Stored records
========================================

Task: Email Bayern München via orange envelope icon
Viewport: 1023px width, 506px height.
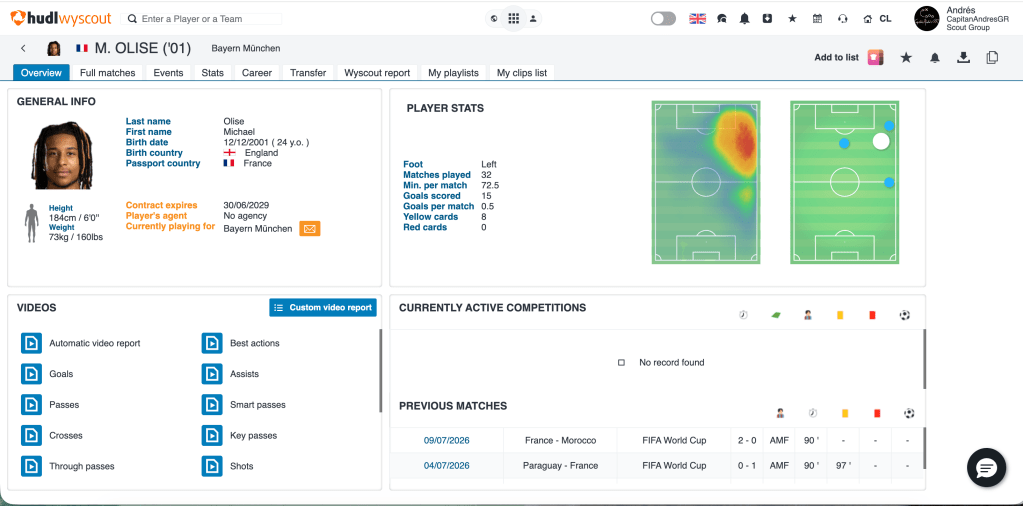Action: pyautogui.click(x=310, y=229)
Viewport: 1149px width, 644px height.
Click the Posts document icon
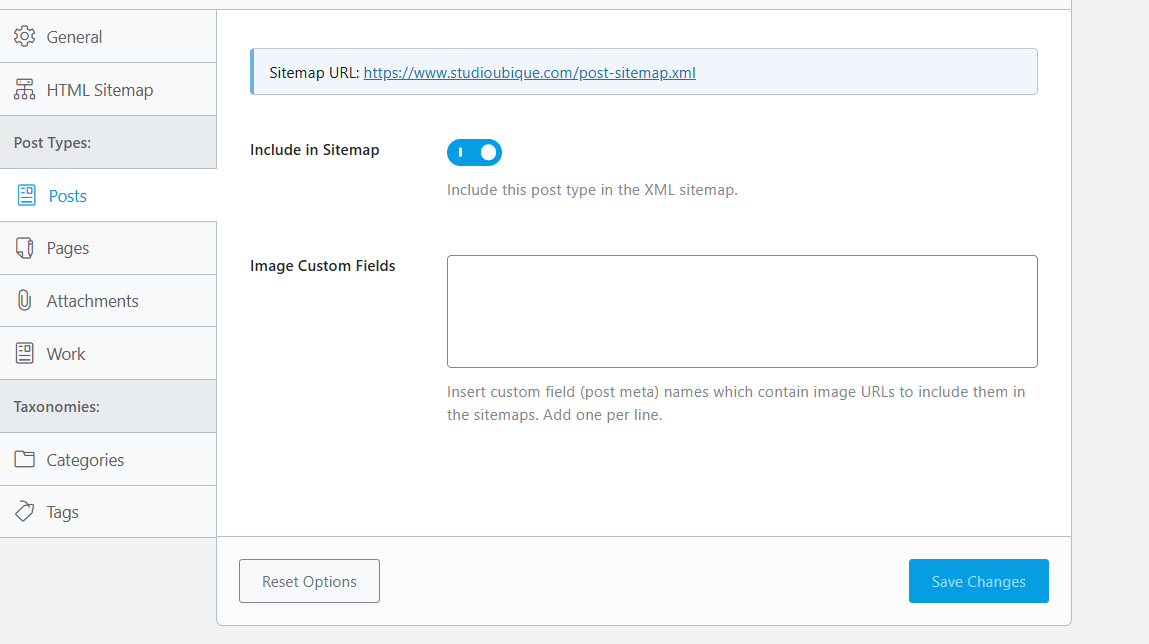tap(26, 196)
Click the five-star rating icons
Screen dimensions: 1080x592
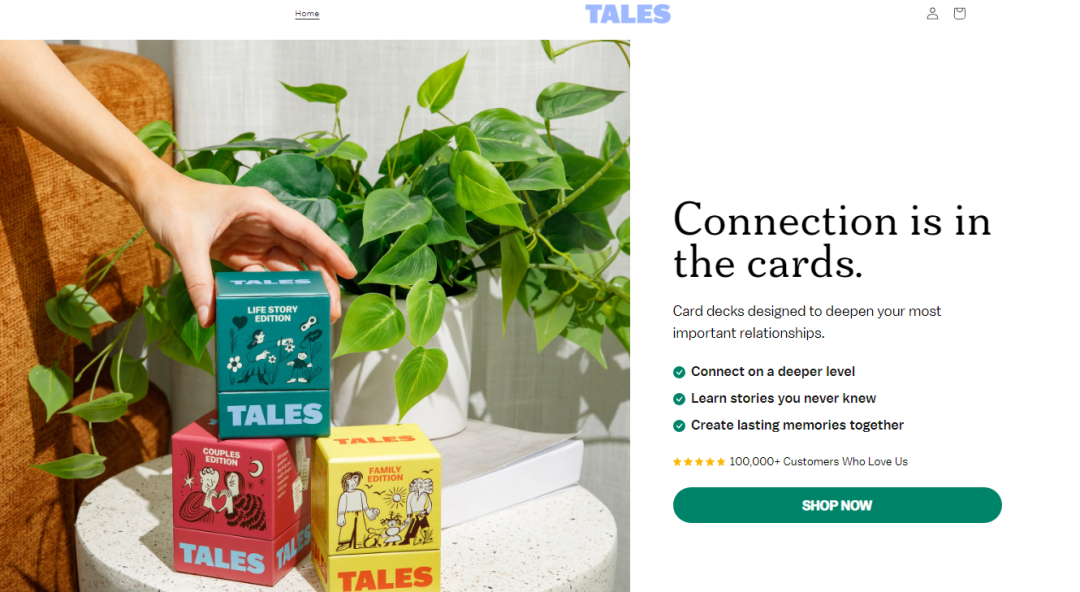[698, 462]
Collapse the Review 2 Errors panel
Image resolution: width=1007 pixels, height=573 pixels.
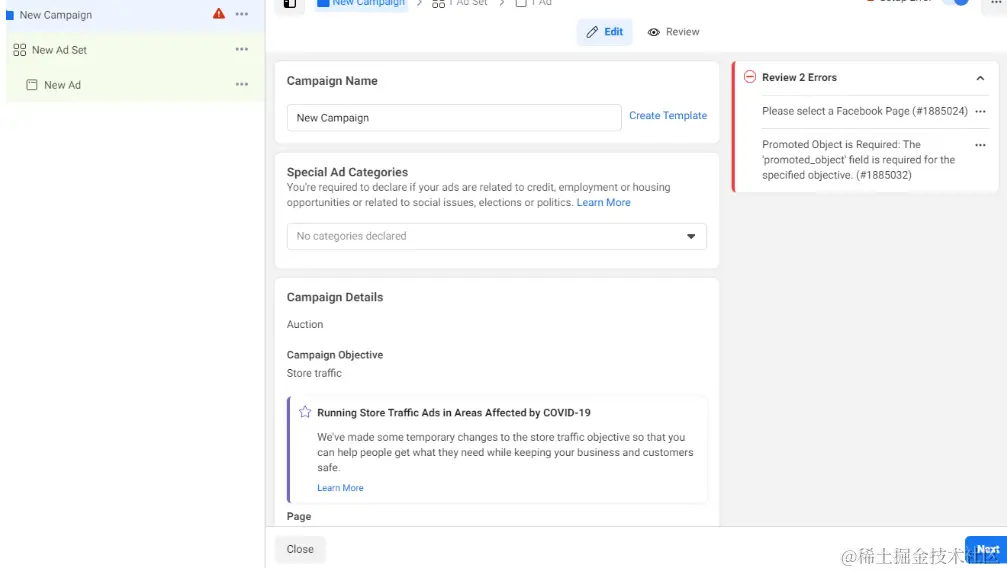click(980, 78)
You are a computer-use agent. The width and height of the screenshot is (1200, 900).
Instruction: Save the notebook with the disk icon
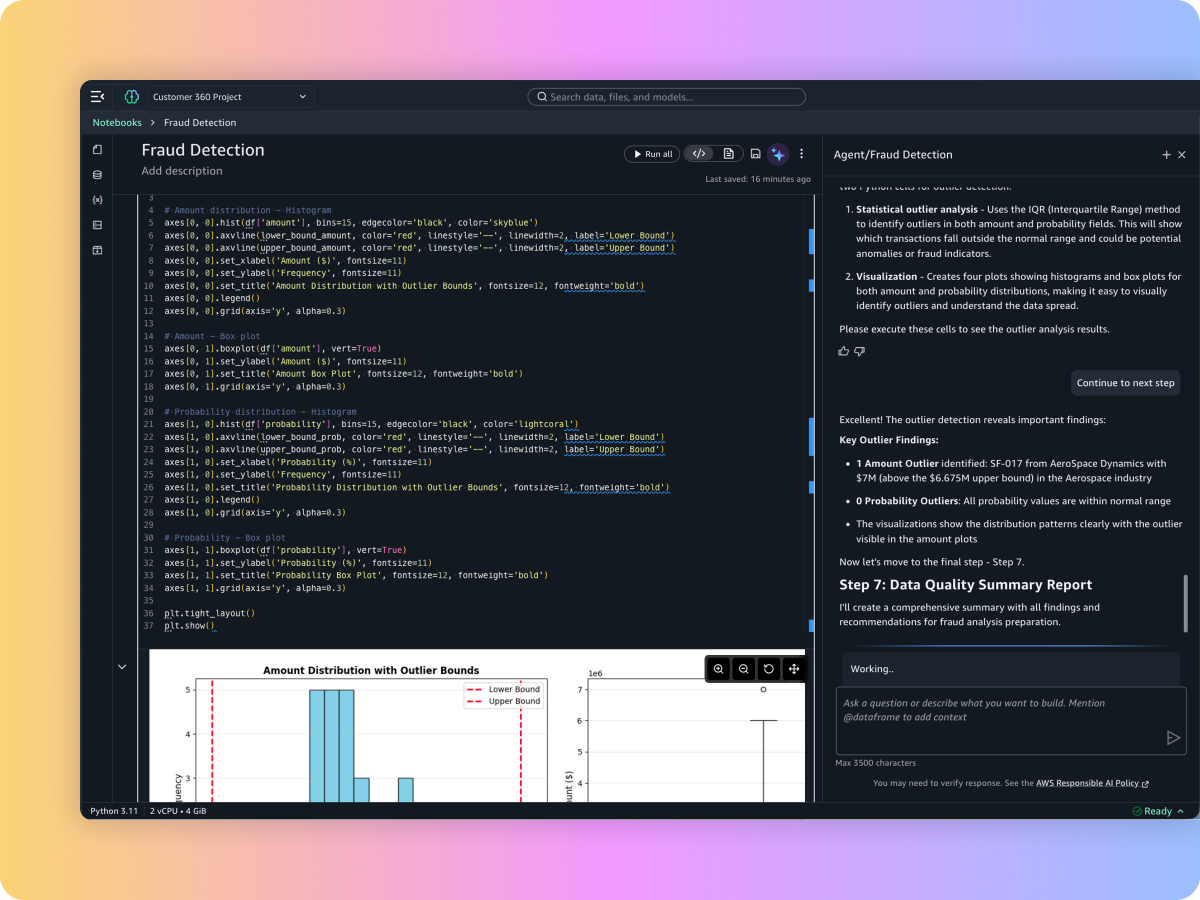755,154
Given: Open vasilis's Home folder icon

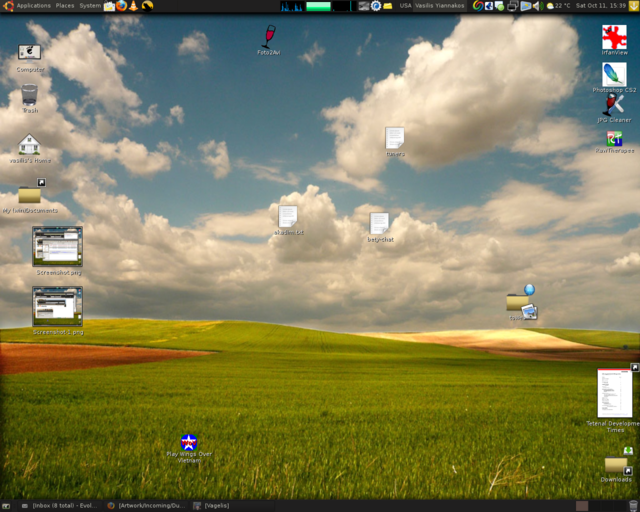Looking at the screenshot, I should point(29,145).
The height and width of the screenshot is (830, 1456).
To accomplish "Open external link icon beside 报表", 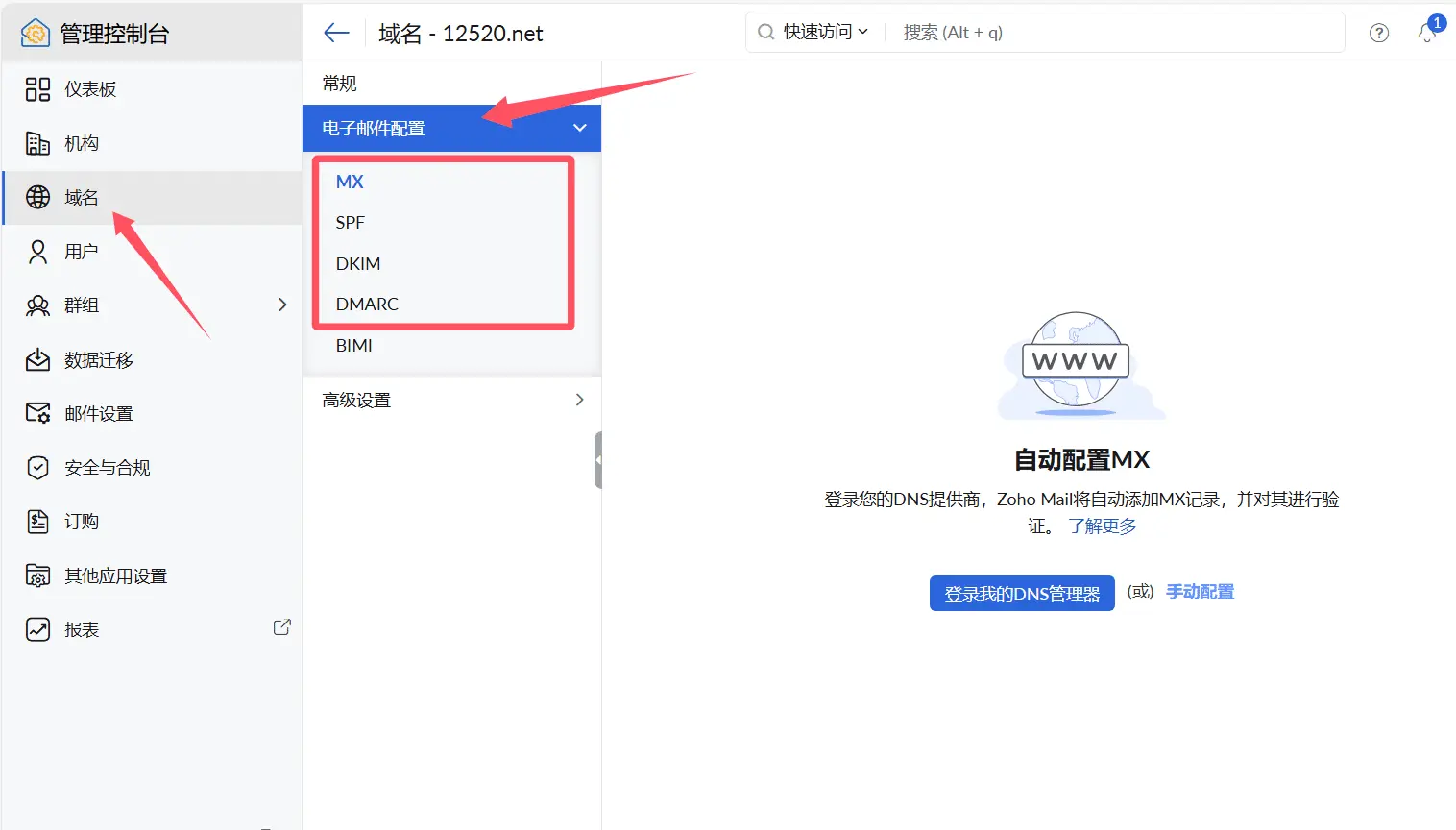I will click(x=281, y=627).
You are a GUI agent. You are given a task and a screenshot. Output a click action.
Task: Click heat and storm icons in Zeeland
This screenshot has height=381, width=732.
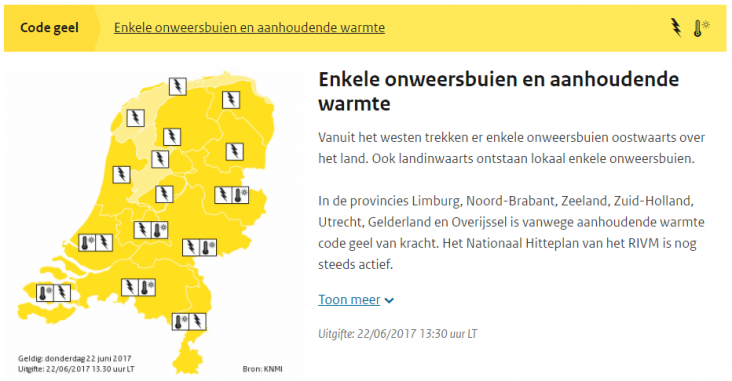(x=54, y=293)
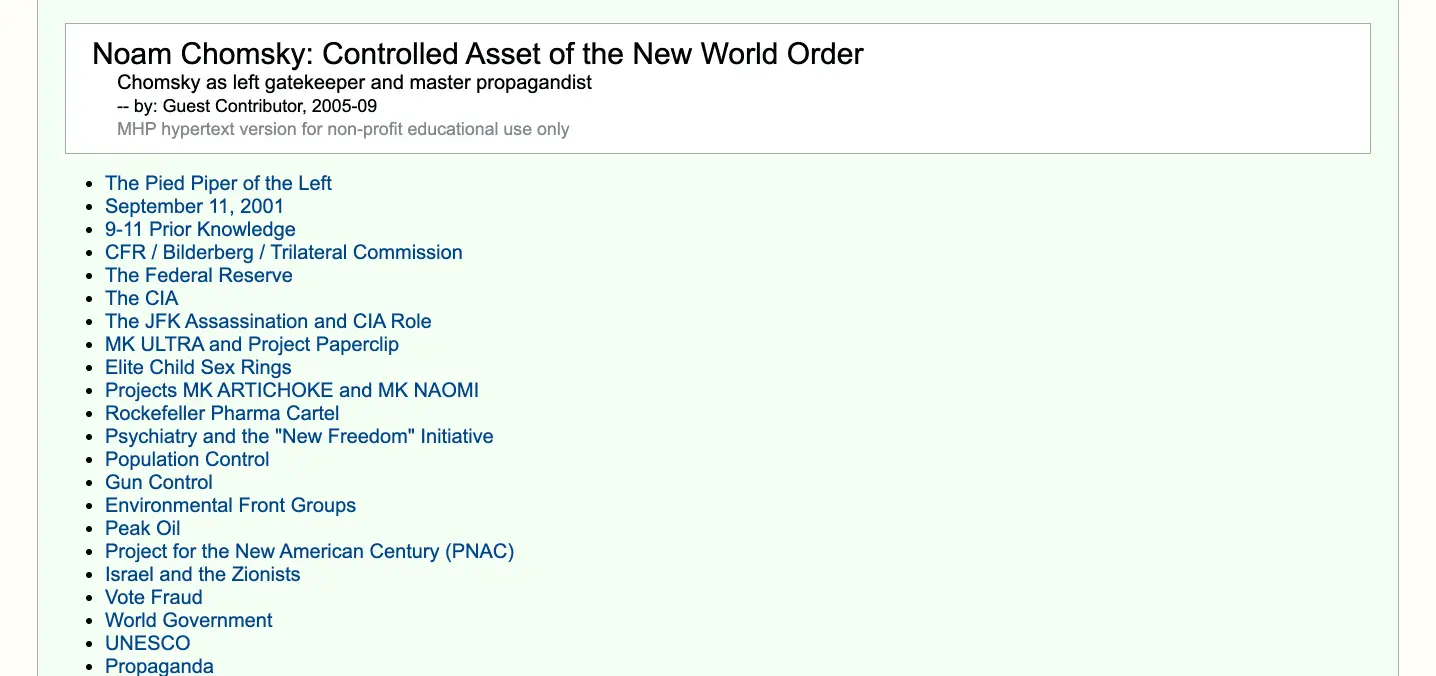
Task: Open Project for the New American Century link
Action: click(x=309, y=551)

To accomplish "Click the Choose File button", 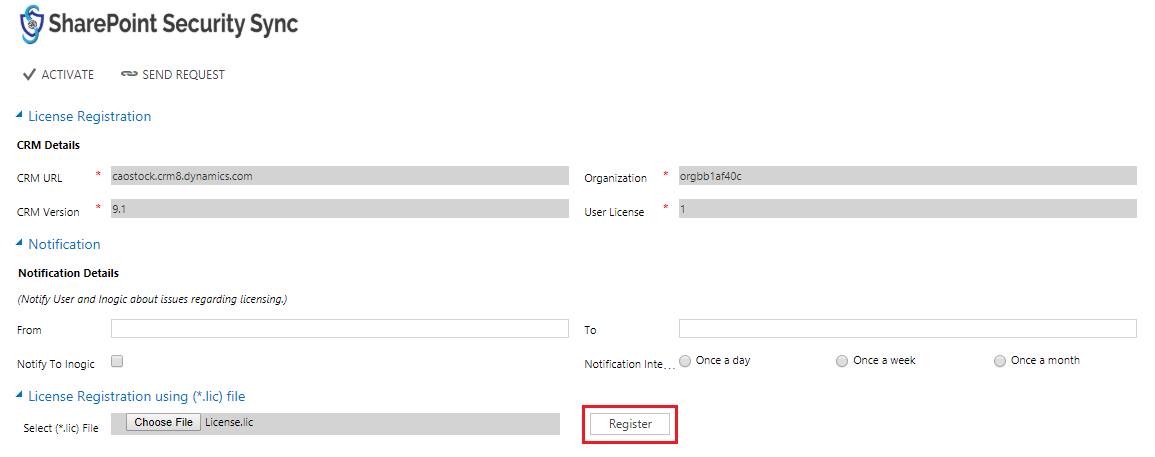I will click(x=164, y=422).
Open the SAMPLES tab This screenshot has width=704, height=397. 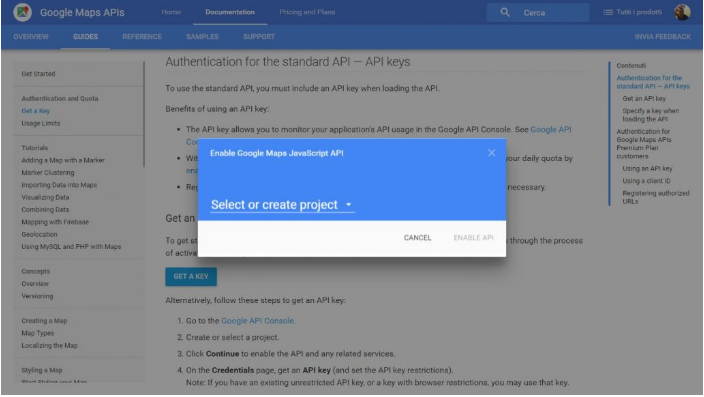pos(202,37)
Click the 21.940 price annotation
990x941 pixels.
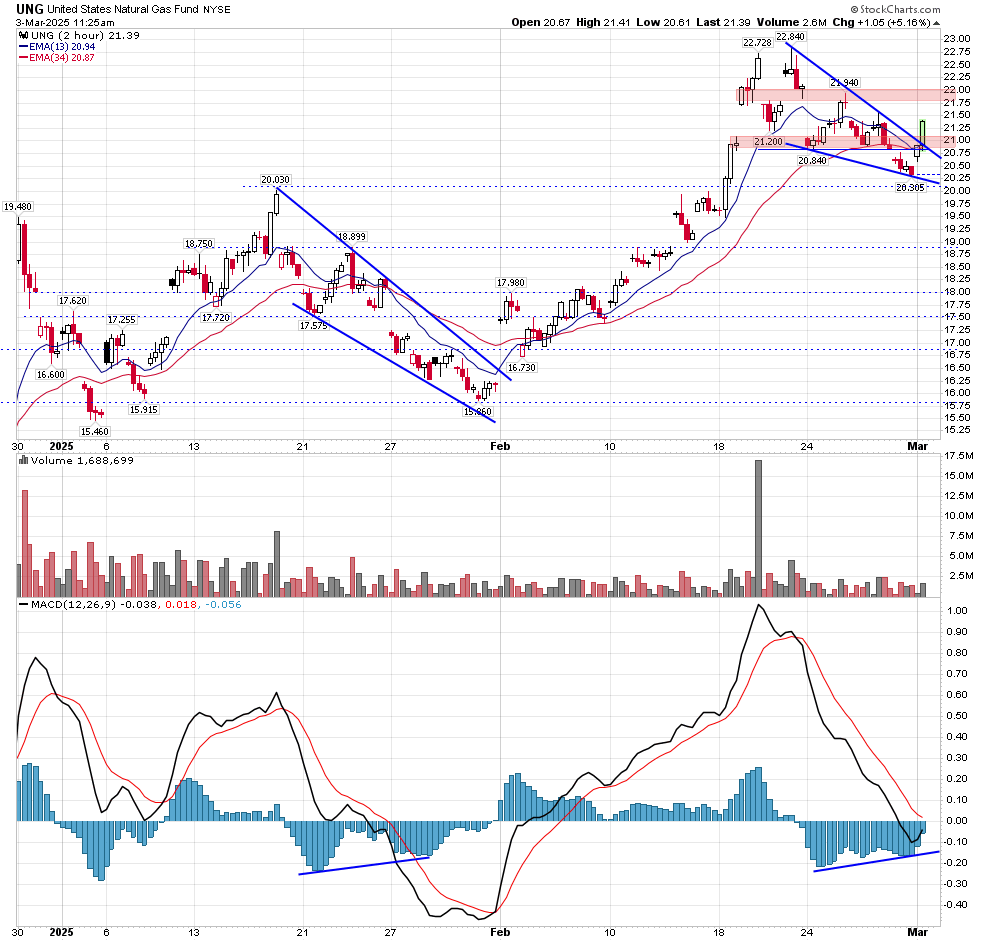tap(844, 82)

========================================

Work to complete » The word is "icons". Copy every line above where it appears.

Solution to this problem »
Click the five-star rating icons
Task: Click heat and storm icons in Zeeland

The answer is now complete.